**PROBLEM TO SOLVE**
Write the next part of the article on the co-op game A Way Out and its director Josef Fares, starting right after its last sentence.

**SOURCE EXTRACT**

************

There's one scene in A Way Out that operates as a continuous tracking shot, seamlessly following two convicts as they tear through the interior of a large hospital, leaping over gurneys and slinking through air vents with a cadre of police officers hot on their tails. It's the only moment the screen isn't bisected -- the rest of the game plays out completely in split-screen co-op, either local or online.
This singular moment of unity doesn't exactly turn A Way Out into a traditional single-player game. The action flows between Leo and Vincent, the game's protagonists, putting one player in charge of the scene before passing control to the other, and back again. Both players see the same screen, but only one person directs it at a time, deciding whether Leo and Vincent make it out of the hospital alive. Even when A Way Out looks like a standard game, it isn't.
"This is not a game where you level up or something," says director Josef Fares. "We need the players to be there all the time, talking with each other all the time and being in the moment, like, 'What the fuck is going on?'"
Fares really, really wants people to play A Way Out together in-person, sitting side-by-side on a couch and truly sharing the experience. This emotional connection is crucial -- because while A Way Out looks like an action-heavy, prison-break game featuring guns, crime, violence and hardened criminals, Fares promises there's soul behind this tough facade.
"There's a lot of heart in this," he says.
It's not surprising that A Way Out is founded on a deep emotional reservoir, considering the team's debut game, Brothers: A Tale of Two Sons. Brothers is a heart-wrenching adventure about two young men on a quest to cure their father's illness, forcing one player to control both characters with a single gamepad in order to solve puzzles and traverse dangerous lands. It came out in 2013 to widespread acclaim, and A Way Out feels like a natural evolution of this creative, sentimental aesthetic. It feels like Brothers grew up.
"All decisions that are made on A Way Out are based on the heart," Fares says. "Even if someone tells me me, like, 'If you do this you will sell 1 million copies more,' my answer is 'Fuck you.' Look at me, I don't have scripts and nobody tells me what to say. I say what I want to say. Passion is what drives this. That's why it's been great working with EA. They don't tell us do this, do that. We decide what comes in, what goes out of the game."
EA is publishing A Way Out via its Originals program, and the company showcased the game at its big E3 press conference in Los Angeles, putting Fares center-stage.
Fares takes his role as a leader at his studio, Hazelight, to heart. He's the founder, writer and director at Hazelight, and for A Way Out, he's even the person in the motion-capture suit. Leo's movements in-game are Fares himself, whether he's running, leaping, ducking, shooting a gun or drinking a beer. Vincent's mo-cap was done by Oscar Wolontis, Hazelight's production coordinator. In terms of appearance, Fares' brother serves as the model for Leo, the more trigger-happy of the two convicts.

************

**DATASET RECORDS**
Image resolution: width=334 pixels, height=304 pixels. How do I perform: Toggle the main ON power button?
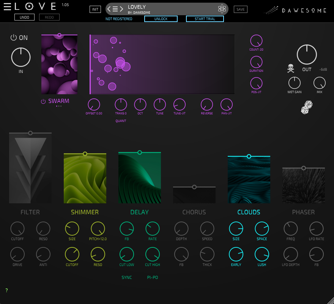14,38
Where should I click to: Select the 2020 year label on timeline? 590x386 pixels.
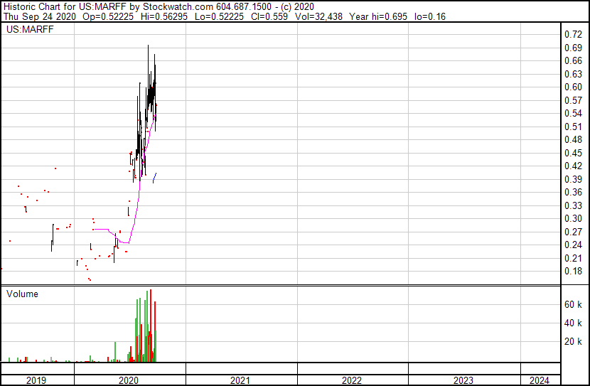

************

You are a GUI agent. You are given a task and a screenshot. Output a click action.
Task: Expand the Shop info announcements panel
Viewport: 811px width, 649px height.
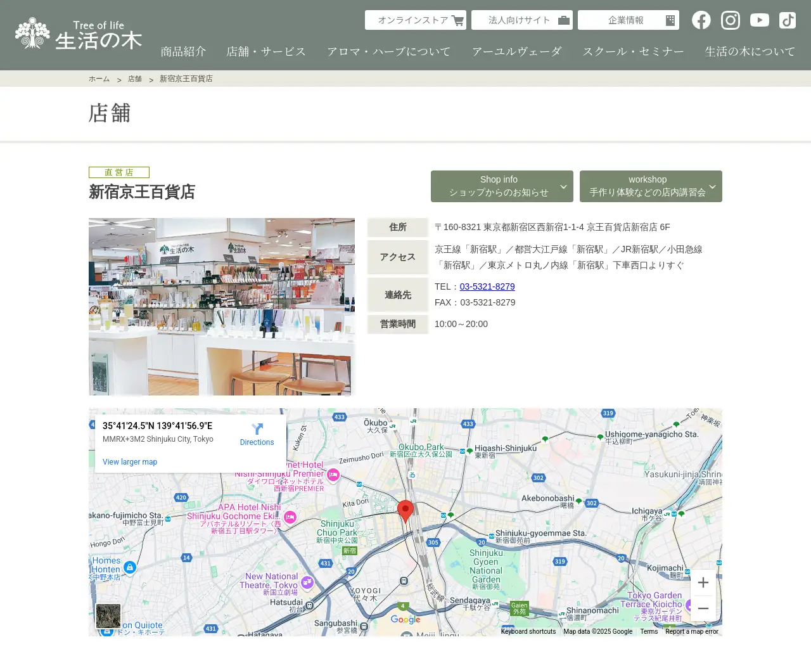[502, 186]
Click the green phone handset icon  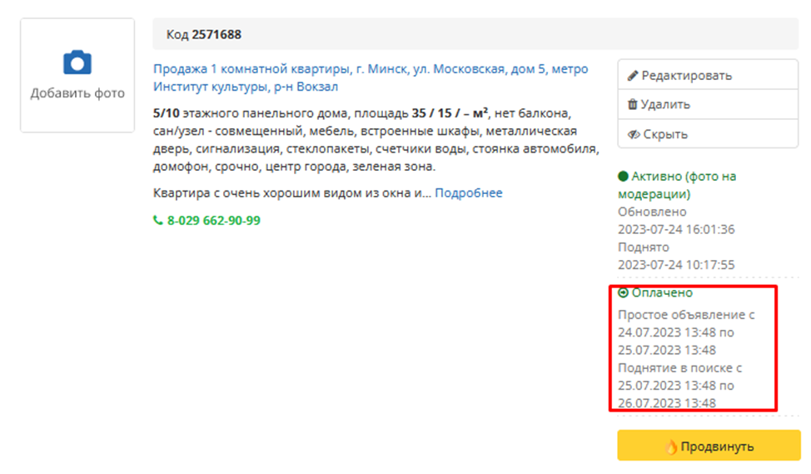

************

**WRITTEN REPLY**
It's still rare for smaller, independent studios to use motion-capture technology, though it isn't unheard of. For example, the powerful adventure game 1979 Revolution: Black Friday recently employed mo-cap to resounding critical and consumer success. A Way Out's animations are reminiscent of 1979, in fact. This doesn't mean the game's graphics are perfectly polished and the animations always smooth (1979 doesn't quite reach this goal, either) -- A Way Out is due to hit PlayStation 4, Xbox One and PC in early 2018, so developers are still tweaking its systems. But, there's only so much they can do.
"You want the honest truth? This machine is not so strong as you think," Fares says, pointing to the PS4 running his game. "This is like a five-year-old PC. If consoles were as powerful as PCs are today, you would see all different games. Most of the work developers put out there is to make them work on consoles."
A Way Out is a passion project for Fares. You can see it in his eyes and hear it in his voice when he talks about the game's split-screen control scheme and its surprisingly emotional story. Though A Way Out is reminiscent of his previous project, Brothers, in a few ways -- it stars two men and features a twist on a classic control scheme -- Fares says it's a completely different beast.
"We can't be categorized," he says. "It's about whatever makes us, our heart go, that's what we're going to do. There's no one-trick-pony or anything like that. I'm telling you, this game is going to be even better than Brothers, and the next game is going to be even better than that."
Fares is endlessly excited for people to discover another way to play video games together, as a shared yet wholly unique experience -- ideally, while they're sitting side-by-side on the couch.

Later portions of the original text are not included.